Former Siara architect Sanjeev Newarikar mixes DWDM into his recipe for next-gen Sonet boxes

February 23, 2001

3 Min Read
Cratos Networks Tips Its Hand

Cratos Networks, the startup founded by networking wiz Sanjeev Newarikar and bankrolled by Comstellar Technologies Inc. VC and entrepreneur Raj Singh, is in the hunt for a piece of the metropolitan optical market.

The company plans to market a multiservice switching platform that promises to do a little bit of everything, including handling voice and data traffic, according to Newarikar.

Newarikar says the products will have the features available in the Core Director from Ciena Corp. (Nasdaq: CIEN), as well as the Sonet add-drop multiplexing functions available in the 15454 from Cisco Systems Inc. (Nasdaq: CSCO). It will also handle some edge routing functions for data traffic, like the SmartEdge product from Redback Networks Inc. (Nasdaq: RBAK).

Adding an interesting spin to the story, Newarikar said the product will also support dense wavelength-division multiplexing (DWDM) and will be designed for expansion into the long-haul optical networking market, using DWDM to transport voice and data over long distances.

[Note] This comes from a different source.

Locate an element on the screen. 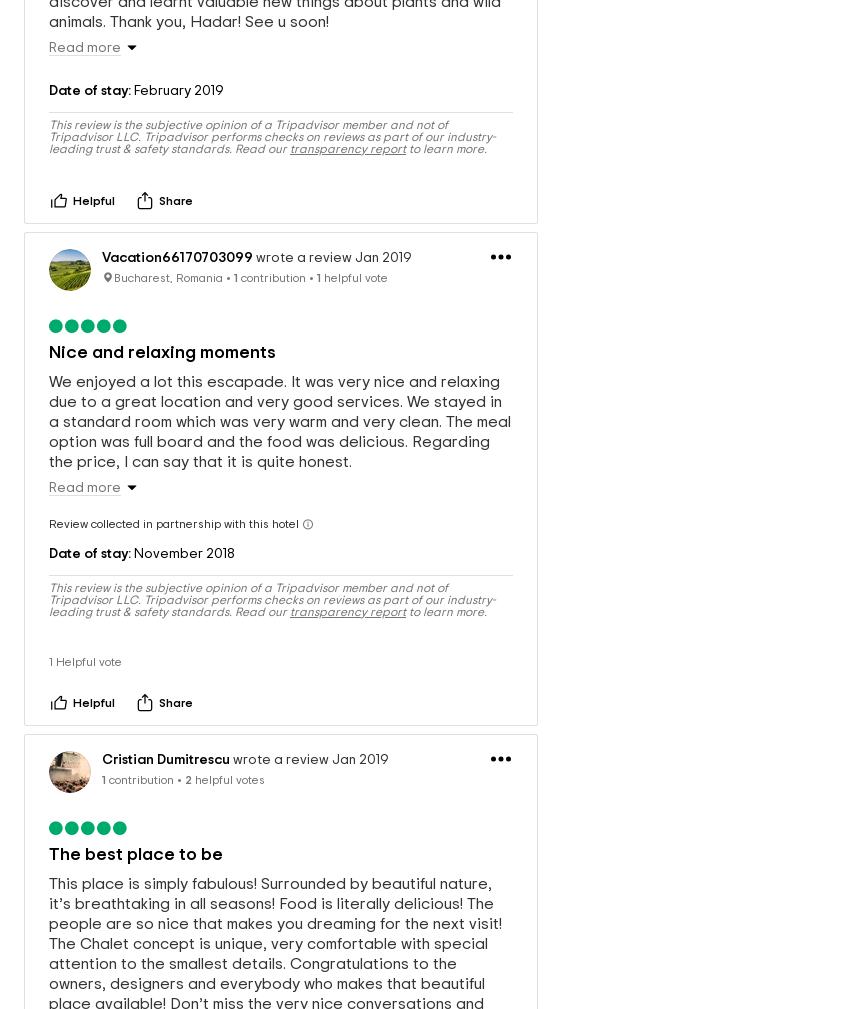 The height and width of the screenshot is (1009, 858). 'Bucharest, Romania' is located at coordinates (167, 255).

“Our first target is the metro market,” says Newarikar. “It’s easier to start small and scale large. The technology we are using isn’t mature enough for the long-haul market yet. But we’ll have something later in the year.”

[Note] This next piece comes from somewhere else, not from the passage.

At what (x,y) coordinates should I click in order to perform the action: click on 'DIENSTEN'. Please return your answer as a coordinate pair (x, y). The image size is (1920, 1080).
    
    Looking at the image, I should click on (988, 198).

The company is the latest in a complex and expanding family tree, all orginating from Fiberlane, the most valuable startup that never was. Fiberlane was split into three companies, Cerent, Siara, and Cyras, all of which eventually generated hot products that now respectively reside at Cisco, Redback Networks, and Ciena.

The main question about Cratos: Is there room for another?

Raj Singh apparently thinks so. Comstellar Technologies, a venture capital firm headed by Singh, one of Fiberlane’s founders, has bankrolled Cratos since April 2000, dishing out $8 million in its initial round and another $2 million or so in bridge loans (see Life-Long Incubator Launched).

Newarikar’s career history began in the early 1990s at Cisco. He later went to Fiberlane and then Ascend Communications (before Lucent Technologies Inc. [NYSE: LU] acquired the company in 1999), where he worked on multiprotocol label switching (MPLS).

According to Newarikar, the startup is already testing a prototype in its lab. The first product is expected to launch this summer.

In a little less than a year, Newarikar has hired 72 employees, most of whom are engineers. He expects that number to grow to at least 100 in the next month.

Newarikar has refused to publicly name several top executives, saying he fears they could be poached. These include a VP of engineering, whom he says comes from Unisphere Solutions Inc. (Nasdaq: UNSP), and a director of hardware from Nortel Networks Corp. (NYSE/Toronto: NT). He even refuses to give out the exact location of a special development facility based outside of Boston, where he claims to have “the best optical minds” assembled.

Talent-hungry competing startups may not be the only threat on Cratos’s radar screen, as the company will also have to battle the stormy market conditions and proliferation of optical networking startups addressing the same metropolitan market.